• Input for this task:
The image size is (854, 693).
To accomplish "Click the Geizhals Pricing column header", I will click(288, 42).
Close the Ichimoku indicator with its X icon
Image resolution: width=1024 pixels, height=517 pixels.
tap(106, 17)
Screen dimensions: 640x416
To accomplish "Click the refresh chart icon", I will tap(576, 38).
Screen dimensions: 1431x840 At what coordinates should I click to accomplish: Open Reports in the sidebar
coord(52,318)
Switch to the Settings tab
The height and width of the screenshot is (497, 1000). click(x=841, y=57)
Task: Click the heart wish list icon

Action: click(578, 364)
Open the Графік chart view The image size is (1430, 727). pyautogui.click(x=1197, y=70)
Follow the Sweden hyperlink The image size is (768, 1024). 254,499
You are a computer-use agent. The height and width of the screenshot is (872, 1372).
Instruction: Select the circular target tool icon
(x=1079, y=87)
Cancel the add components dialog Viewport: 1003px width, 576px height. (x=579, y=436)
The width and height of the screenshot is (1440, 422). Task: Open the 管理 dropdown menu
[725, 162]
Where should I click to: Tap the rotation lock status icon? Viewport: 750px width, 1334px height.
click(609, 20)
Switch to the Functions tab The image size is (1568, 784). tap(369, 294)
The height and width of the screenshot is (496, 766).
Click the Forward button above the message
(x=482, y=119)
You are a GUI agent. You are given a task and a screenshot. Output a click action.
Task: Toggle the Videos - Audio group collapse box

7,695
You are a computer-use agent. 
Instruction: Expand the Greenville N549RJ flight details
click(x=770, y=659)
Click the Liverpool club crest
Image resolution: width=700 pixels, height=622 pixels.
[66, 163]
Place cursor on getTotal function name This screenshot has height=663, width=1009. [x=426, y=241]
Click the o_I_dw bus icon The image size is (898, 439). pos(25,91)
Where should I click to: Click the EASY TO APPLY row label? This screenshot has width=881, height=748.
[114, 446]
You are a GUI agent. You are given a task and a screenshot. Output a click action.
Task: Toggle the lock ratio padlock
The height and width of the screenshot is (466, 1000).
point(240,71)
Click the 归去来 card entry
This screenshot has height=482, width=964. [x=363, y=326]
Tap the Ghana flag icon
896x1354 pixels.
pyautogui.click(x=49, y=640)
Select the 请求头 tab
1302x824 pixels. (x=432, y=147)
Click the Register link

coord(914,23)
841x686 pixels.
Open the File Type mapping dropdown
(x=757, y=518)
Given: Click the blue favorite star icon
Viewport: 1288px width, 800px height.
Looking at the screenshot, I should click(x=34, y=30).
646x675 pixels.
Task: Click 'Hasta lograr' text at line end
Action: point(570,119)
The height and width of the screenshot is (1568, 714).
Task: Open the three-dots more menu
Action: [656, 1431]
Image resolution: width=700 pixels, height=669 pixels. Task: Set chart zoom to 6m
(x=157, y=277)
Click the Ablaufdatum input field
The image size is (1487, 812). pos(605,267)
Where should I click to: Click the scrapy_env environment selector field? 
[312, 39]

• What is needed:
Extract each line from the listing that holds the word "will".

• Answer box:
To accomplish "Click the Geizhals Pricing column header", I will click(288, 42).
To accomplish "Click the refresh chart icon", I will tap(576, 38).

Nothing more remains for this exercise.